It starts off like the first cult film of 1996 that inaugurated the saga signed by Wes Craven (director) and Kevin Williamson (screenwriter) who in this new version appears as executive producer. There are no more VHS and the favorite horror is no longer Halloween as in the case of high school student Casey Becker, then played by Drew Barrymore but this time there are Babadook, The Witch and It Follows.
The game between fiction and reality maintains its surprising effectiveness not only in the quotes from the films (where there is also the homage to Hitchcock with the Psyco shower) but also in one of the decisive moments of the film in which the scene that a girl , Mindy, she’s watching on TV, it’s similar to what’s happening behind her back.
The spirit of Craven’s four films has remained intact.
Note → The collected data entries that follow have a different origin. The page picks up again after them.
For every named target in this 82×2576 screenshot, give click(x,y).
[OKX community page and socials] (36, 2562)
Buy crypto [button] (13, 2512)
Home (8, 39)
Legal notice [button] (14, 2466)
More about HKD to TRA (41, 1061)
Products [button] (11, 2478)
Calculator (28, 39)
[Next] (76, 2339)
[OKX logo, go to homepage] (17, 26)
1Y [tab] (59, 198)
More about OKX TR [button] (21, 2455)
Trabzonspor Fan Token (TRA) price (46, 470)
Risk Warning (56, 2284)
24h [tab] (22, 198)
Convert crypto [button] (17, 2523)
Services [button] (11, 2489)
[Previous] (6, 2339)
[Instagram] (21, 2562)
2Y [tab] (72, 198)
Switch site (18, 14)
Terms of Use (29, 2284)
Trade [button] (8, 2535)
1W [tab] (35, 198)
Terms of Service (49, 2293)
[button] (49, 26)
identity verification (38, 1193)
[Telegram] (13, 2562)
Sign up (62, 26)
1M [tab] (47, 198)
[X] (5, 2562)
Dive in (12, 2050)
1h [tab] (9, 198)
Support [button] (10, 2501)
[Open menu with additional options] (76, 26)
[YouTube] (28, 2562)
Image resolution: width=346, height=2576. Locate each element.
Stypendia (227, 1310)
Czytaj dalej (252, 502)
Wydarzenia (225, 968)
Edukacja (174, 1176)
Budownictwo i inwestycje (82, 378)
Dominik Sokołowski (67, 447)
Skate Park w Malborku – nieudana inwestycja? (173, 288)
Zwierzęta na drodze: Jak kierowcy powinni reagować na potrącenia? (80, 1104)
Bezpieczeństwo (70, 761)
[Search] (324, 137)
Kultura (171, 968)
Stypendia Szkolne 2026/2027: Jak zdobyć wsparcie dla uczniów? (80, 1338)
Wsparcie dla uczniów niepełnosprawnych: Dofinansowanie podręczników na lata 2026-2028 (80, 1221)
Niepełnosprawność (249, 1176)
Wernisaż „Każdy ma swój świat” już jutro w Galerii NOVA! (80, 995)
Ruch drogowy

On the one hand, the new Scream is a tribute to the great director who died in 2015 and a nostalgia operation just like Ghostbusters: Legacy especially when it brings back David Arquette, Neve Campbell and Courteney Cox. On the other hand, it’s a return to 90s horror with that mix of action, terror and irony in the teasing of the film franchise in the film Stab.
Between blades stuck in the throat and disturbing visions from the past, Scream is the example of what a horror has to do: it keeps you glued to the screen without pauses and makes you jump from the chair.